### Exercise aim
The answer is one number: how many lines in the data below hold "computer".

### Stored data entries
-- Opening Marker --
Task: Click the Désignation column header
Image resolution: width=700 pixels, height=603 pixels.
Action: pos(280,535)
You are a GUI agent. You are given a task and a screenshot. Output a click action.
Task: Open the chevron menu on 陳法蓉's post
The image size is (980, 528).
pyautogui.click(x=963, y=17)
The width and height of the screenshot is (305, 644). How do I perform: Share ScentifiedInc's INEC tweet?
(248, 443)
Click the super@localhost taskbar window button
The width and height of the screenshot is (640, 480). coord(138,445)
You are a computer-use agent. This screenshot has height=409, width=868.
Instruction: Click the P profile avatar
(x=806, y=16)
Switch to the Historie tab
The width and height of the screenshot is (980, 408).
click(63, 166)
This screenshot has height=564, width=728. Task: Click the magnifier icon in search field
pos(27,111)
-- Closing Marker --
-- Opening Marker --
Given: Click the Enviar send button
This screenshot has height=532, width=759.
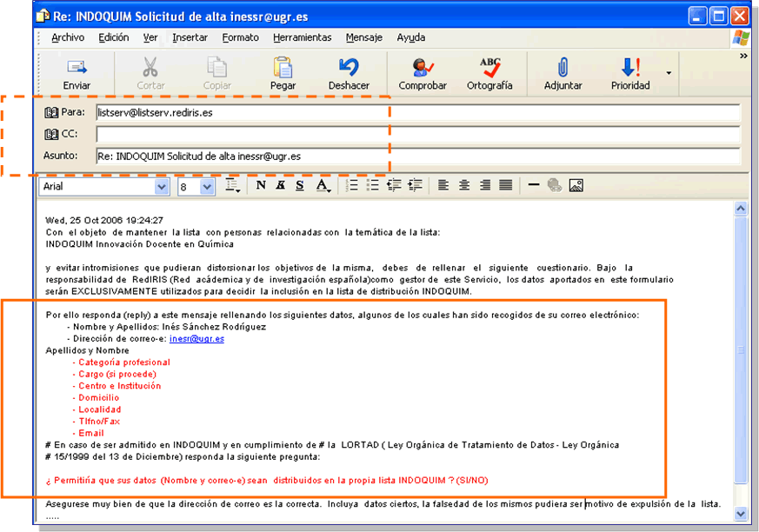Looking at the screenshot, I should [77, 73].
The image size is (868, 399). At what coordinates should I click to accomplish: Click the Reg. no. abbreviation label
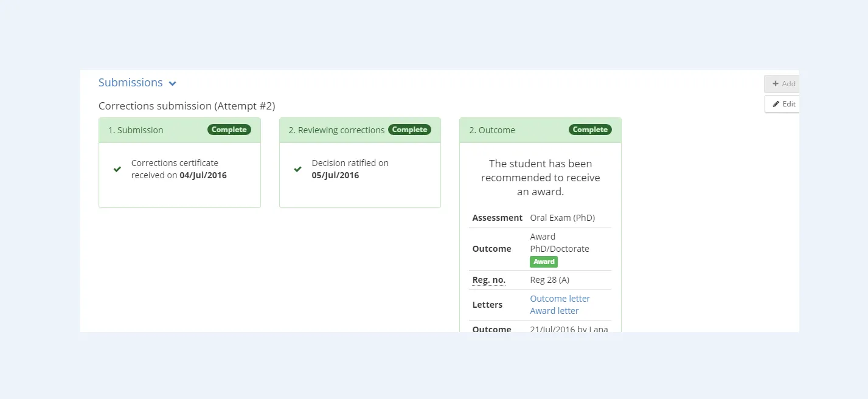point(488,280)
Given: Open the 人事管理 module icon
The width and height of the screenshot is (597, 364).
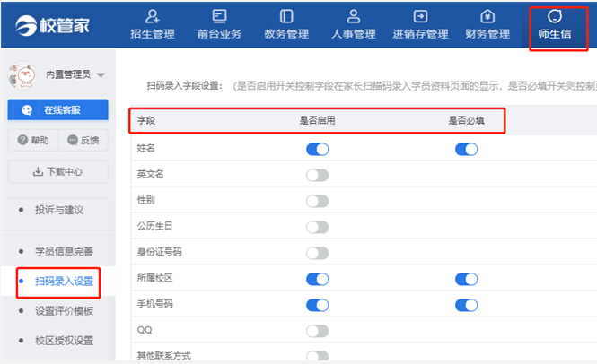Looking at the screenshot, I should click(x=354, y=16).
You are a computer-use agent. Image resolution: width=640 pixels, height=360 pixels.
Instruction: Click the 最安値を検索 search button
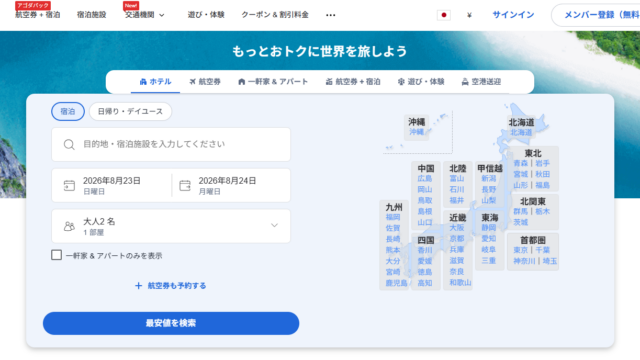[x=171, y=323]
-- Closing Marker --
### Response to this exercise
2